Much further afield, another state took a different route to secure public rights to the water. The entire 363-mile Oregon coast is open to the public, making it one of just two states (Hawaii is the other) that has given all of its beachfront to its citizens and visitors.

“No one can own the beach in Oregon,” said Lucy Gibson, public relations director of the Oregon Coast Visitors Association.

That shoreline is dotted by 79 state parks, as well as wildlife preserves, and beaches interrupted not by PRIVATE PROPERTY signs but only natural hurdles like the state’s famous bluffs and monoliths.

The beaches once came under threat. A hotel owner near Canon Beach put up a fence in the mid-1960s, claiming the beach in front of his property as his own. But Governor Tom McCall had other ideas, and pressed hard for passage of the Oregon Beach Bill, which would claim all “wet sand” within 16 feet of low tide for the people.

The bill passed 57 – 3 in 1967, securing “free and uninterrupted use of the beaches” for the public. Today the beach is the number one tourist attraction in the state.
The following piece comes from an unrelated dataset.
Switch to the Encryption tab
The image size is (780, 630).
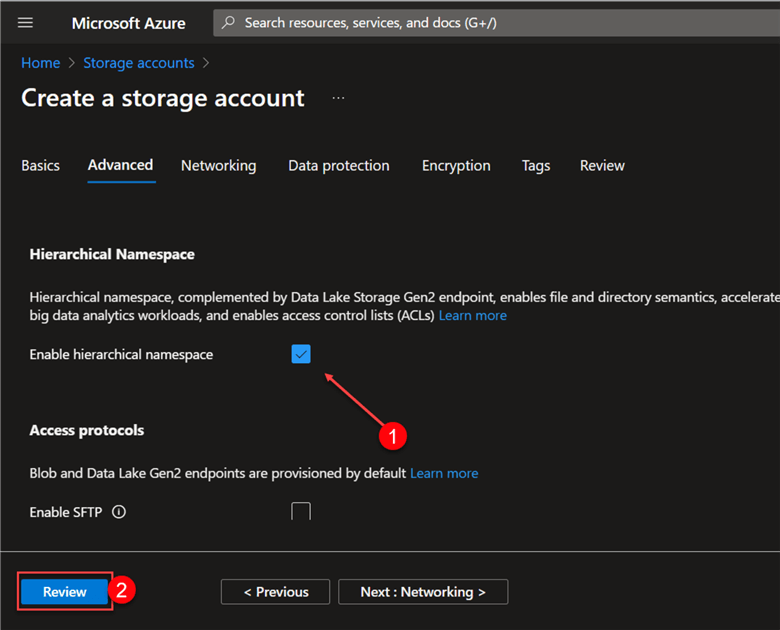pyautogui.click(x=456, y=166)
“We’ve capitalized on tourist opportunities by marketing our free and open coast,” Gibson said. “Our tourism income dwarfs what we would make from property taxes if it were private.”
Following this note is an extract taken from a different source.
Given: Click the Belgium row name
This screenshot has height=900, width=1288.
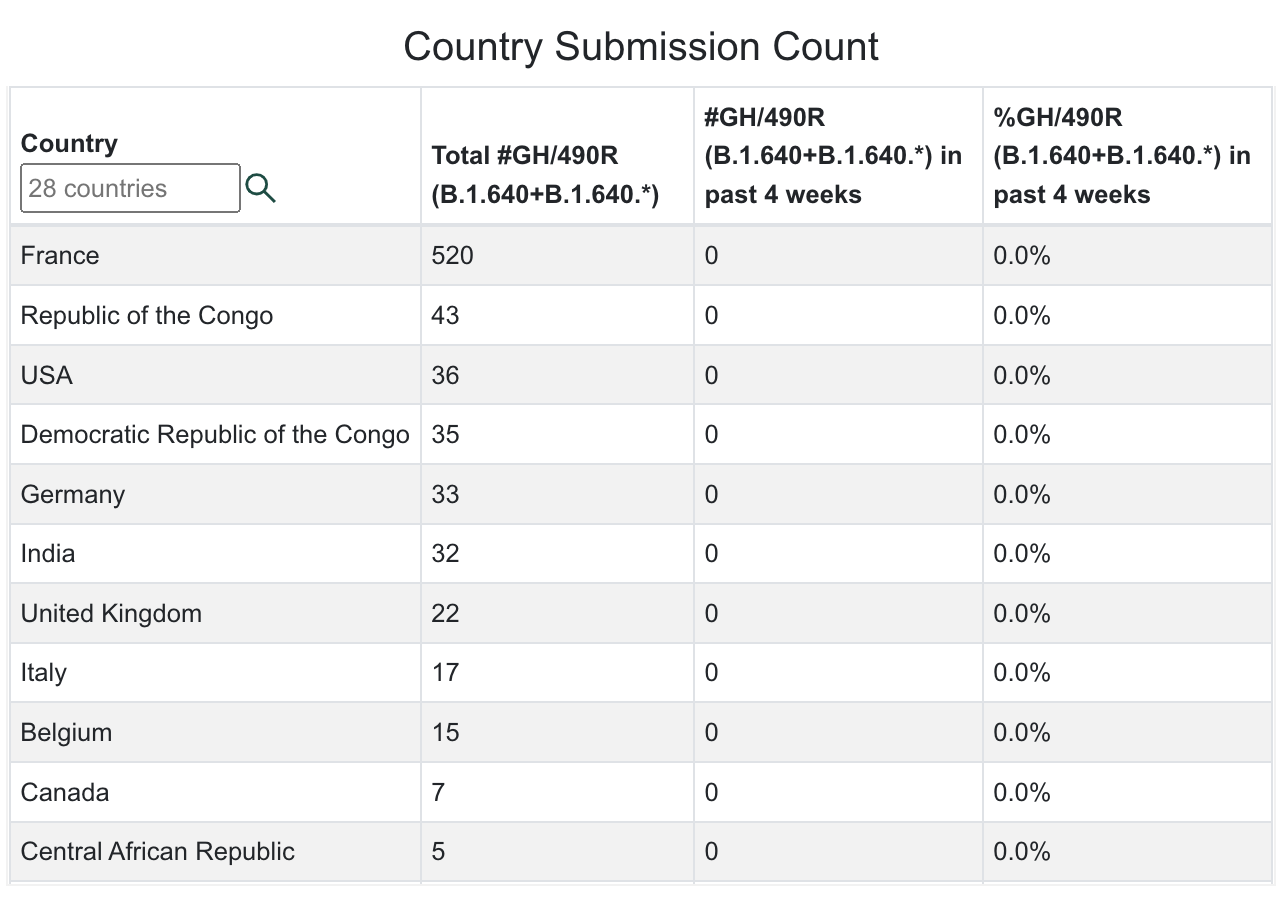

Above the beach, mansions enjoy a view of uninterrupted sands and the ocean beyond. Those homeowners enjoy miles upon miles of beach, rather than a short, privatized section, and so does the public.

Both Hennerly and Gibson said their communities haven’t experienced substantial trespassing or crime problems, despite the fact that the public has access to property at the doorstep of astounding homes and properties.
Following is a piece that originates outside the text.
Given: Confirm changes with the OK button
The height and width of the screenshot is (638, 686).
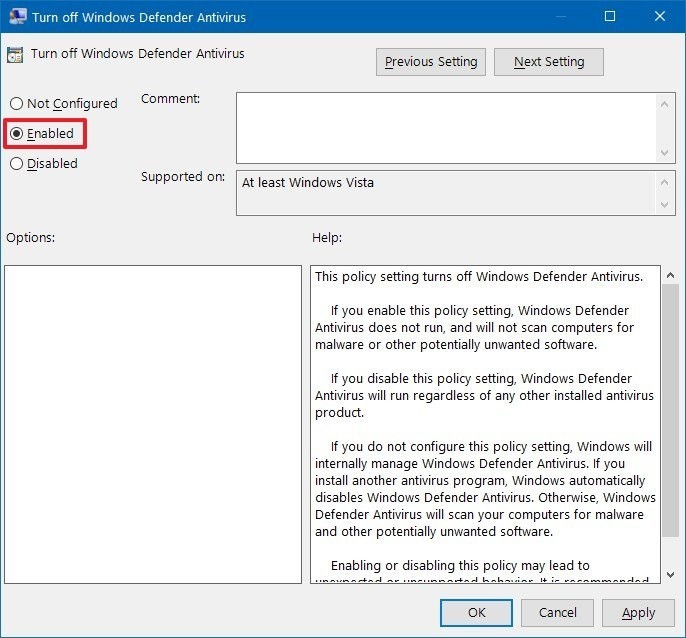Looking at the screenshot, I should tap(477, 613).
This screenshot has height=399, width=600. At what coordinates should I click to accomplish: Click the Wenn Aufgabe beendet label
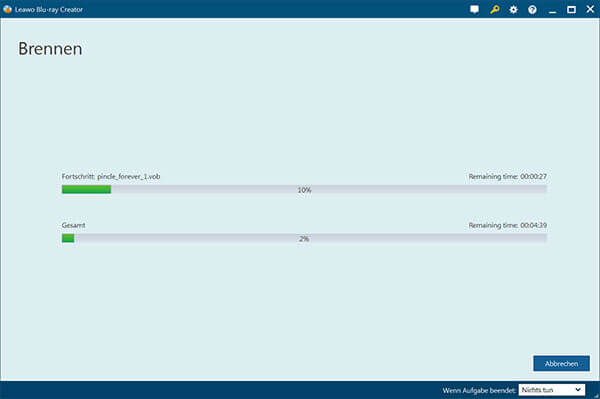point(479,390)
“Because you can only access [the Lake Geneva path] in certain places, it would be tough to make a getaway,” Hennerly said.

In Oregon, Gibson said the number of public access points available in the form of parks and paths make it unnecessary for people to cross private property.

Hennerly also said that in Lake Geneva, they don’t promote the path to tourists, out of respect for the property owners. “We don’t want to over-love it.”

So what do the stories of these two tourist communities have to do with Door County? It begs the question of whether we’re investigating all of our options in our struggle for access to our most valuable natural resource.

We have taken an all-or-nothing approach to securing access, based on the idea that either shoreline must be bought with tax dollars, or it will be privatized and turned into condos or McMansions. But what if we pursued another option, a public-private partnership that would benefit both parties?

Say a developer did buy the shoreline in Gills Rock to build condos and a marina. Why not compromise? Allow a builder room for a little more density, or concessions on height restrictions, or more slips in a marina, in exchange for a permanent public boardwalk and access to a launch facility. Perhaps the town could kick in funds for construction of a launch and fishing pier and preservation of a couple historic fishing buildings.

Some might say that’s playing with fire, but when the other option is a municipality shelling out $2.35 million for three parcels, and another $7 – $13 million to improve it and build a marina, such concessions are worth at least exploring. Such an agreement would keep property on the tax rolls (and likely increase the tax dollars coming in), keep the tax burden on residents down (and thus make it more affordable for the next generation to buy in), and save developers time and money.

As a citizen, would you rather quibble over two stories versus three, or two bedrooms on a lot versus four, or would you rather have permanent public access to trails along the water, or atop a bluff, for far less expense than buying the property outright?

There’s no guarantee a developer would agree, of course, but it provides a way to think of securing the waterfront that expands our all-or-nothing framework.